» **Exercise material**:
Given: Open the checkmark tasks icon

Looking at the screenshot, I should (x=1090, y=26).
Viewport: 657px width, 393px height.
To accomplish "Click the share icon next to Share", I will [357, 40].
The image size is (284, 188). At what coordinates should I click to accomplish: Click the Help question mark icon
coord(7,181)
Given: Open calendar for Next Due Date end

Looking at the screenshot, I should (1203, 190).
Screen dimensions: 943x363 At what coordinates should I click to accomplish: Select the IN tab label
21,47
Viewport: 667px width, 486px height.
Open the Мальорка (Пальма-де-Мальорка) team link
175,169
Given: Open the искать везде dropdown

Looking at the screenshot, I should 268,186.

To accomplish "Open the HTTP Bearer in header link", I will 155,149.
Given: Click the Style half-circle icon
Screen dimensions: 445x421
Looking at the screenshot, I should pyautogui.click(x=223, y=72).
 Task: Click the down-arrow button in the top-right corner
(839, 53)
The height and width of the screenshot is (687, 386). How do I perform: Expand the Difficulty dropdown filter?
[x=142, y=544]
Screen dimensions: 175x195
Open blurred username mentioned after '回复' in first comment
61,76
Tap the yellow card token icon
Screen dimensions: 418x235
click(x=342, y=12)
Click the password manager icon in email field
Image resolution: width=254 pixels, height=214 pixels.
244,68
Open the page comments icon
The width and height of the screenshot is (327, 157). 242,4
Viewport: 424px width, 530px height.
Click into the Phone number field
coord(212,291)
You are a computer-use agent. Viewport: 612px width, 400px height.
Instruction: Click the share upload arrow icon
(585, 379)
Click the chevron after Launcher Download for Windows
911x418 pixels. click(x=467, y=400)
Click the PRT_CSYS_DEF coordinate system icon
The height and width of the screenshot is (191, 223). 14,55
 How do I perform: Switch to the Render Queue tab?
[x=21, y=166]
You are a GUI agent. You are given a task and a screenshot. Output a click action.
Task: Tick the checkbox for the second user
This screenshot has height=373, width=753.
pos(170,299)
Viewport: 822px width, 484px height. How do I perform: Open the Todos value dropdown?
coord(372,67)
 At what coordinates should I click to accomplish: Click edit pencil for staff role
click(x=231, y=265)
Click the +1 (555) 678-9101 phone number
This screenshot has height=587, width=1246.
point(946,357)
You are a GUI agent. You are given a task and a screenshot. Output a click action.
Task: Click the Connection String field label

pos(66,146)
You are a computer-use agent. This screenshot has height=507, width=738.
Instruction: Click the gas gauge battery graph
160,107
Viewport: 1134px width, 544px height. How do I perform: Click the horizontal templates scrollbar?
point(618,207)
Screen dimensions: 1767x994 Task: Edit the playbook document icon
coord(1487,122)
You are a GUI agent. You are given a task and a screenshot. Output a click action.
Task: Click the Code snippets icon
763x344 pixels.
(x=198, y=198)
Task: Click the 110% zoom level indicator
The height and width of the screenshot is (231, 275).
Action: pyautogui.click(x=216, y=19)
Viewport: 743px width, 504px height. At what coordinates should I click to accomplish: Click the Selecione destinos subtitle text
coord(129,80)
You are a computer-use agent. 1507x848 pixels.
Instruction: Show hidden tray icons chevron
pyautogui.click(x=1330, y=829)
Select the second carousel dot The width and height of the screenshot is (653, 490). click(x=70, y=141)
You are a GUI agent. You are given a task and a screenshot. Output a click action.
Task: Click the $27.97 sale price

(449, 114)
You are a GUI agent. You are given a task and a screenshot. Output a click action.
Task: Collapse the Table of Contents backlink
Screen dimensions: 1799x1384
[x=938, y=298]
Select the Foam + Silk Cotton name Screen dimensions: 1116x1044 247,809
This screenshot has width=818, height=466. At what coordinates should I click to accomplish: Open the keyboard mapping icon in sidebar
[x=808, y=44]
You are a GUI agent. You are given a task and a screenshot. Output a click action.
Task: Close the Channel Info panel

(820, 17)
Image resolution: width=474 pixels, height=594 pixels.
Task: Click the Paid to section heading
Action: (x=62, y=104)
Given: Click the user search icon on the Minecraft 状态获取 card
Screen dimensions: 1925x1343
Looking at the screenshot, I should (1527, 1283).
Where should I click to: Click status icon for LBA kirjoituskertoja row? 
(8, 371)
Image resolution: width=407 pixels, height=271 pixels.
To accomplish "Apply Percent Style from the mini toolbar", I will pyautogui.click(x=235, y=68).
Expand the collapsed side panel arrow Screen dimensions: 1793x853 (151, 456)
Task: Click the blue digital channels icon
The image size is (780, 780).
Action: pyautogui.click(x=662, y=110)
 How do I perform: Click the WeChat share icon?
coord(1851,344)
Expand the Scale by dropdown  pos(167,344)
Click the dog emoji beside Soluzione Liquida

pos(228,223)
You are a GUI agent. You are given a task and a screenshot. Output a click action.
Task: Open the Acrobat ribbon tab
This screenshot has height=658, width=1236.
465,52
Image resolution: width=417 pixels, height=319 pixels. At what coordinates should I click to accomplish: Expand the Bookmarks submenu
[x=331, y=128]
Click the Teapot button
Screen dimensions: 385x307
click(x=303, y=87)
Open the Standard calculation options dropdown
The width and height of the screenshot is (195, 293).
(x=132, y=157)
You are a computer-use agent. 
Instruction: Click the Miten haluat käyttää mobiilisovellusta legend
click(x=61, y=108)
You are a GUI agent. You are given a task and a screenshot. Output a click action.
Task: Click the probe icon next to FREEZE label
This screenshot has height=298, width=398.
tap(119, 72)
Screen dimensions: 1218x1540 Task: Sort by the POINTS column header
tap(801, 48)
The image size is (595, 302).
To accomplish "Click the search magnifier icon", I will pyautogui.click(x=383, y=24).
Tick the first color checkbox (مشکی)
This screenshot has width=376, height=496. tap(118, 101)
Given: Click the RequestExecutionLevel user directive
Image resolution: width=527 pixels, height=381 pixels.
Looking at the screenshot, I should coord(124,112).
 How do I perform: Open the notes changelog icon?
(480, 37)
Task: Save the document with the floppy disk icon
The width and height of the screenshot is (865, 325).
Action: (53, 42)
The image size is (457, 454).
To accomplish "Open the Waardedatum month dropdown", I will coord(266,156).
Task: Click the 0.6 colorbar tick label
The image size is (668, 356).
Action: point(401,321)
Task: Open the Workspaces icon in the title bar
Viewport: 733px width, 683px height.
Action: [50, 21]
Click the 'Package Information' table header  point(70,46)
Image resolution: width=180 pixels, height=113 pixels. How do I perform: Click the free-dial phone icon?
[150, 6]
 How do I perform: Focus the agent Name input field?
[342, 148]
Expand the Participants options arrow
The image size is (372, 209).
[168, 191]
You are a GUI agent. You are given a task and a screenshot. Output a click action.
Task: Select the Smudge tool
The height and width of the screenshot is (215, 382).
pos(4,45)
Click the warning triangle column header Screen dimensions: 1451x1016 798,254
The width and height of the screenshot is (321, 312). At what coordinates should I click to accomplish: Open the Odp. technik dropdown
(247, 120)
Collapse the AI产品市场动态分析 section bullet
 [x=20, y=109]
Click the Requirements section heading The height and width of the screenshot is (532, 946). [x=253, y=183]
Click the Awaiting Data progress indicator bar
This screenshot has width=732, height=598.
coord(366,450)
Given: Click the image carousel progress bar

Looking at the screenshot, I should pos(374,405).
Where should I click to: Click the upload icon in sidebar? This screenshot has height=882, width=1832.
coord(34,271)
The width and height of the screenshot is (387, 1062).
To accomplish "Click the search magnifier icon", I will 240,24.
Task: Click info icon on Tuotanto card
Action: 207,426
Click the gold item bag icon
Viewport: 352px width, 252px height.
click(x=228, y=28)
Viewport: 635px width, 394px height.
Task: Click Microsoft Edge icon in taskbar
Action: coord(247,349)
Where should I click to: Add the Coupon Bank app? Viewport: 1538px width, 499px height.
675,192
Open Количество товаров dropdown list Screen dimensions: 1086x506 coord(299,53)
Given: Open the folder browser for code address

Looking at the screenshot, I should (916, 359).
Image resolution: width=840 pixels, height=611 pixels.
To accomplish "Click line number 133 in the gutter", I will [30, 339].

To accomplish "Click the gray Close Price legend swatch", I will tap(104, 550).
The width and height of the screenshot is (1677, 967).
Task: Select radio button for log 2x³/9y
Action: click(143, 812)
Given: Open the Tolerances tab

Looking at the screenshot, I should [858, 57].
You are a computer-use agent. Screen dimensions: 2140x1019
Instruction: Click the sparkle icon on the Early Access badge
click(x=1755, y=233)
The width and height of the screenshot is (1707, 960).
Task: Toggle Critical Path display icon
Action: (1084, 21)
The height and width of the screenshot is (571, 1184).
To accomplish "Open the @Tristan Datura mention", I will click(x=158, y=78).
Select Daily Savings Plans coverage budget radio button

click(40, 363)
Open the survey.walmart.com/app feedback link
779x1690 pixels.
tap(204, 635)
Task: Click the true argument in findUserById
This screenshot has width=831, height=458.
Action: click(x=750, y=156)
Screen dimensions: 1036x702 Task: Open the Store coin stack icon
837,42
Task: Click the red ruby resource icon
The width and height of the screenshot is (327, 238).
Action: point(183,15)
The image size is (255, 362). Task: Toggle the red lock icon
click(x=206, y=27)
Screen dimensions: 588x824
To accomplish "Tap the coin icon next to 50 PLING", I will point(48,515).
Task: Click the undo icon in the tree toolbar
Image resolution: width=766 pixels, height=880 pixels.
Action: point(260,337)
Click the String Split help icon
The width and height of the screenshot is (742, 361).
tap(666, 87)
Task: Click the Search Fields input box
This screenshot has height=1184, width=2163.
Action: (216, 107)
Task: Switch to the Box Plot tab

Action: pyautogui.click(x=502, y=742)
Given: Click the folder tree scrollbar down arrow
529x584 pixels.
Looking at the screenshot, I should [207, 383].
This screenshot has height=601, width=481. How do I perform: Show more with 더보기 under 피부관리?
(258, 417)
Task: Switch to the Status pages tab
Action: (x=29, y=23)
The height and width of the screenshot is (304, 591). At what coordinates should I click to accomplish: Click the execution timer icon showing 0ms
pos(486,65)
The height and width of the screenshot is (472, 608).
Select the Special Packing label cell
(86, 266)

» **Set task**:
Copy the items from the line with "Where should I click to: Click status" to the line with "pos(228,223)", swapping "icon" for "button" and leaving everything else unchanged.

» **Worked answer**:
Where should I click to: Click status button for LBA kirjoituskertoja row? 
(8, 371)
Image resolution: width=407 pixels, height=271 pixels.
To accomplish "Apply Percent Style from the mini toolbar", I will pyautogui.click(x=235, y=68).
Expand the collapsed side panel arrow Screen dimensions: 1793x853 (151, 456)
Task: Click the blue digital channels button
The image size is (780, 780).
Action: pyautogui.click(x=662, y=110)
 How do I perform: Click the WeChat share button?
coord(1851,344)
Expand the Scale by dropdown  pos(167,344)
Click the dog emoji beside Soluzione Liquida

pos(228,223)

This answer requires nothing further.